I'm kind of stuck on the epsilon value thing.
Running the bounds checking function through all possibilities of a quadratic with points 0-100 (i.e p0 = 0-100, p1 = 0-100, p3 = 0-100), I've calculated the maximum and minimum values of the coefficient a in the derivative, with the maximum value being 0.000076 and the minimum being -0.000076. So even with the epsilon value in this patch, it looks like it'd fail certain quadratics upped to cubics.
I guess the question is, would rounding to 0 if it is less than 0.0005 and greater than -0.0005 be appropriate? How would I go about calculating that value? It doesn't seem to be exactly clear cut.
On Wed, Feb 26, 2020 at 1:32 PM Henri Verbeet hverbeet@gmail.com wrote:
On Tue, 25 Feb 2020 at 22:51, Connor McAdams conmanx360@gmail.com wrote:
Is there anything that can be done in the case of t_c_cube to lower the possibility of that happening?
One of the advantages of using de Casteljau is that it's one of the more numerically stable ways to evaluate Bézier curves. So that's the easy option. It may also be possible to do something clever by rewriting things to eliminate the (1 - t) factors, and using something along the lines of Kahan summation to add things together. (I'm clearly doing some handwaving here.) That's probably the harder option.

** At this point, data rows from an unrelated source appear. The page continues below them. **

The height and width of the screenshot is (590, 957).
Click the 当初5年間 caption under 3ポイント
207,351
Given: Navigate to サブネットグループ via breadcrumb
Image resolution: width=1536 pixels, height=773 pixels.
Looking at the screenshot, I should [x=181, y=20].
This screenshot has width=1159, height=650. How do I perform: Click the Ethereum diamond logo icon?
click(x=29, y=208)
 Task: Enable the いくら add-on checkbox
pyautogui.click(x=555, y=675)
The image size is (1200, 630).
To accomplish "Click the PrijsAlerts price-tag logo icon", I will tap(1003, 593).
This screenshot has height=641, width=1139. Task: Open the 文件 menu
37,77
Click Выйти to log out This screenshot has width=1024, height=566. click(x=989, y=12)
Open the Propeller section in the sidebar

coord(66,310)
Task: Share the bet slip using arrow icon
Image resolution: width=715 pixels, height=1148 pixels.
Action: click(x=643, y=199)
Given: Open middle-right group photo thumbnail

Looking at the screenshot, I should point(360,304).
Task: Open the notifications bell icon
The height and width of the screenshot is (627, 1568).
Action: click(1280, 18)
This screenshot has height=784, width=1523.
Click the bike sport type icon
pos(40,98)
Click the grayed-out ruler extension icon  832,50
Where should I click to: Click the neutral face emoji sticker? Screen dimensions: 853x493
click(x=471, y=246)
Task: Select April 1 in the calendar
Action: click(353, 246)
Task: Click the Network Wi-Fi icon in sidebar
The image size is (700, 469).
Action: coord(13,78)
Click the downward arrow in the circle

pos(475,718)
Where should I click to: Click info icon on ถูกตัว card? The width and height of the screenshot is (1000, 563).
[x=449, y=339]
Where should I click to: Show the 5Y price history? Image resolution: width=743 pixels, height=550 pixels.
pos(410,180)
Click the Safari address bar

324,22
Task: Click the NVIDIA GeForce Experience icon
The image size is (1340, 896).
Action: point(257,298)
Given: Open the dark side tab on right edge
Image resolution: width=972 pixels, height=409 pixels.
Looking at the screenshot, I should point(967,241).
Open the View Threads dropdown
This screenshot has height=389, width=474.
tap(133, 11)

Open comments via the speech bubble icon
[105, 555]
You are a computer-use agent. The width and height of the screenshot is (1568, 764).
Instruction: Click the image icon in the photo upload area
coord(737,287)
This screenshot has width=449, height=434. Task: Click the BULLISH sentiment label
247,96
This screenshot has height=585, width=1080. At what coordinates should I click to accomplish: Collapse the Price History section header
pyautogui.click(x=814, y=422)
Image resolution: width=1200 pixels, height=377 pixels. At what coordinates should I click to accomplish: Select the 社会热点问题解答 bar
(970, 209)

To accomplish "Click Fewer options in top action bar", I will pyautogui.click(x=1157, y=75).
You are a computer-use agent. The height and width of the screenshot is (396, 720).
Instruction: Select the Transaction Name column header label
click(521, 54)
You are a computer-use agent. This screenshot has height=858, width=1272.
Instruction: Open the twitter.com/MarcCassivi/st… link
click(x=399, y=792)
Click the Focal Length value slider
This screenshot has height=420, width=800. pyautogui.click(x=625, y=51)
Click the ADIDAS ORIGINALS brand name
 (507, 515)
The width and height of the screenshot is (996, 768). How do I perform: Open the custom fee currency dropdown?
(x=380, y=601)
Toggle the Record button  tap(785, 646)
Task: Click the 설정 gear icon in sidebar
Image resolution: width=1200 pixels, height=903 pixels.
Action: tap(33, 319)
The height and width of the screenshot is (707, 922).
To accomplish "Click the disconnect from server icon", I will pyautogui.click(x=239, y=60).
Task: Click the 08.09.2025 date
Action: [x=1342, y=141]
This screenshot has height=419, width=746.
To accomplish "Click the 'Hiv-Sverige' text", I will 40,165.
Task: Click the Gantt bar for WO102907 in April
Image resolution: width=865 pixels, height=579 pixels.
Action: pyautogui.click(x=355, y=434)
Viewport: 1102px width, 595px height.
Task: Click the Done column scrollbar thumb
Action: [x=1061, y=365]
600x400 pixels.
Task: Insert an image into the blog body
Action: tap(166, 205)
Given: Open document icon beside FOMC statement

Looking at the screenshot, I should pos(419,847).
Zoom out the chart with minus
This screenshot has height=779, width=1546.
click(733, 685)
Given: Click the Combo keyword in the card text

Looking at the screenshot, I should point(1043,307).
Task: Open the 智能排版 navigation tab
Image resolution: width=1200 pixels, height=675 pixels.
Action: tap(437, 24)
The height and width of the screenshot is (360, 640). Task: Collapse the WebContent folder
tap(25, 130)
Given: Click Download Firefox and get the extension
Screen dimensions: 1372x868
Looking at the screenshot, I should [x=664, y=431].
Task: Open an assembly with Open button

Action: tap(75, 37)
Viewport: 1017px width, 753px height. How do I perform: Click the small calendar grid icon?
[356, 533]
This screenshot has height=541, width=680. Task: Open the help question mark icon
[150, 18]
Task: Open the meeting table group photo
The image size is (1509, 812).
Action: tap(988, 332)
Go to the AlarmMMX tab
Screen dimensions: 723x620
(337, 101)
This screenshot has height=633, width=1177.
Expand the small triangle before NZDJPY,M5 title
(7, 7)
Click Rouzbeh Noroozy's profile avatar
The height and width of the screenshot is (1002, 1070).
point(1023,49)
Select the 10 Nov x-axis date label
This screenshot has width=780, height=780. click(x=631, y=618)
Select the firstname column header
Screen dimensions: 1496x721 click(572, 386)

I didn't even notice that I wasn't using the constant in that function specifically, that value gets used in a later patch. Good catch. I'll fix that. Is it a good idea to have a macro constant for values like that, or is it better to just make them literals?
Well, ideally you'd avoid this kind of function or constant entirely, and either use something based on the tolerance provided through the API where applicable, or based on the magnitudes of the values you're working with.